--- START INFORMATION GIVEN ---

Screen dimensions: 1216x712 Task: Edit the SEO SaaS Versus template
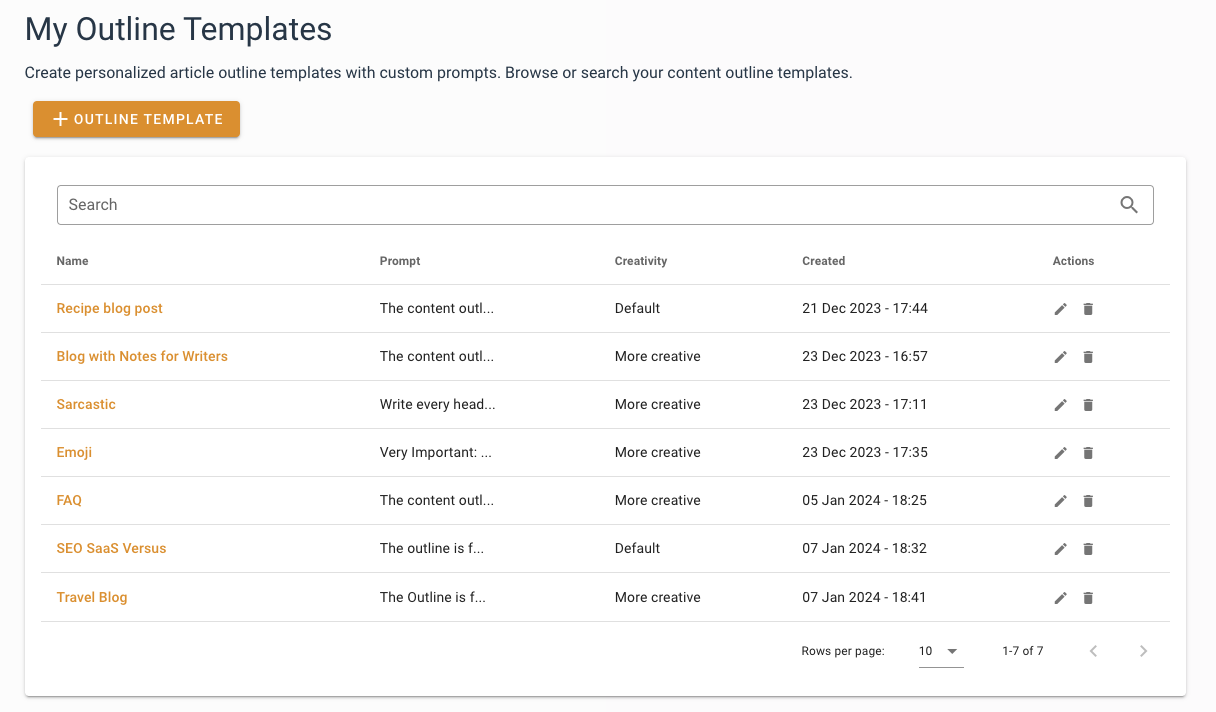coord(1060,548)
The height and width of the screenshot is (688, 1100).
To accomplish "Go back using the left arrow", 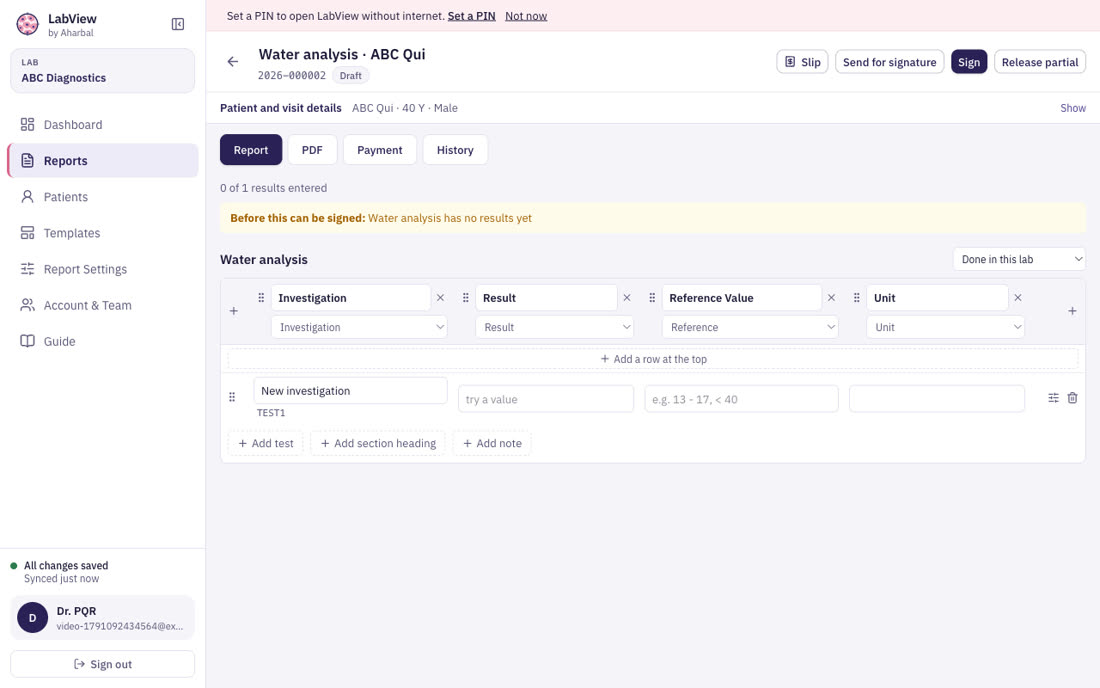I will pyautogui.click(x=233, y=62).

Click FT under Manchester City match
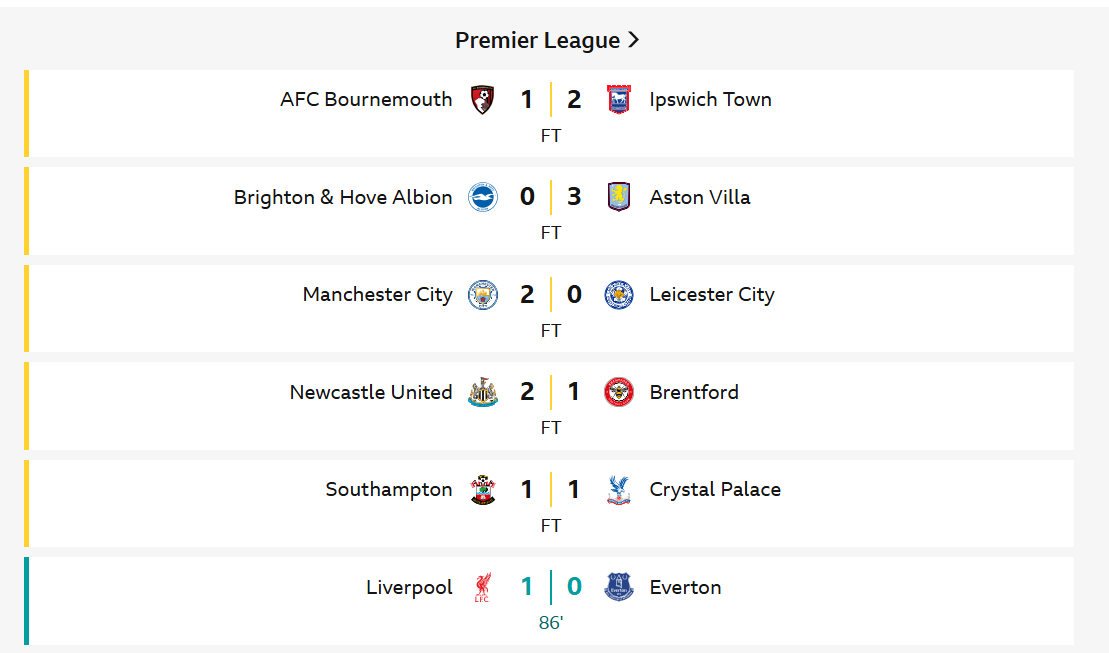551,330
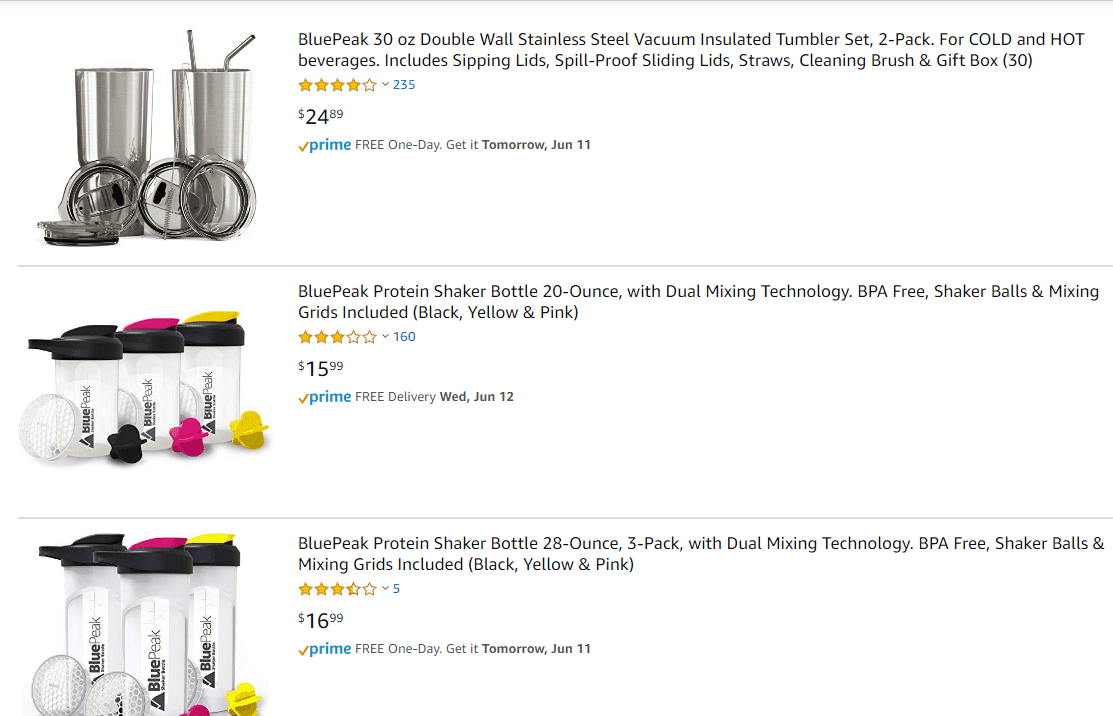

--- END INFORMATION GIVEN ---

--- THE EXERCISE ---
Find each of the lines above that contains the word "Task", and copy those lines in full.

--- EXPECTED ANSWER ---
Screen dimensions: 1216x712 Task: Edit the SEO SaaS Versus template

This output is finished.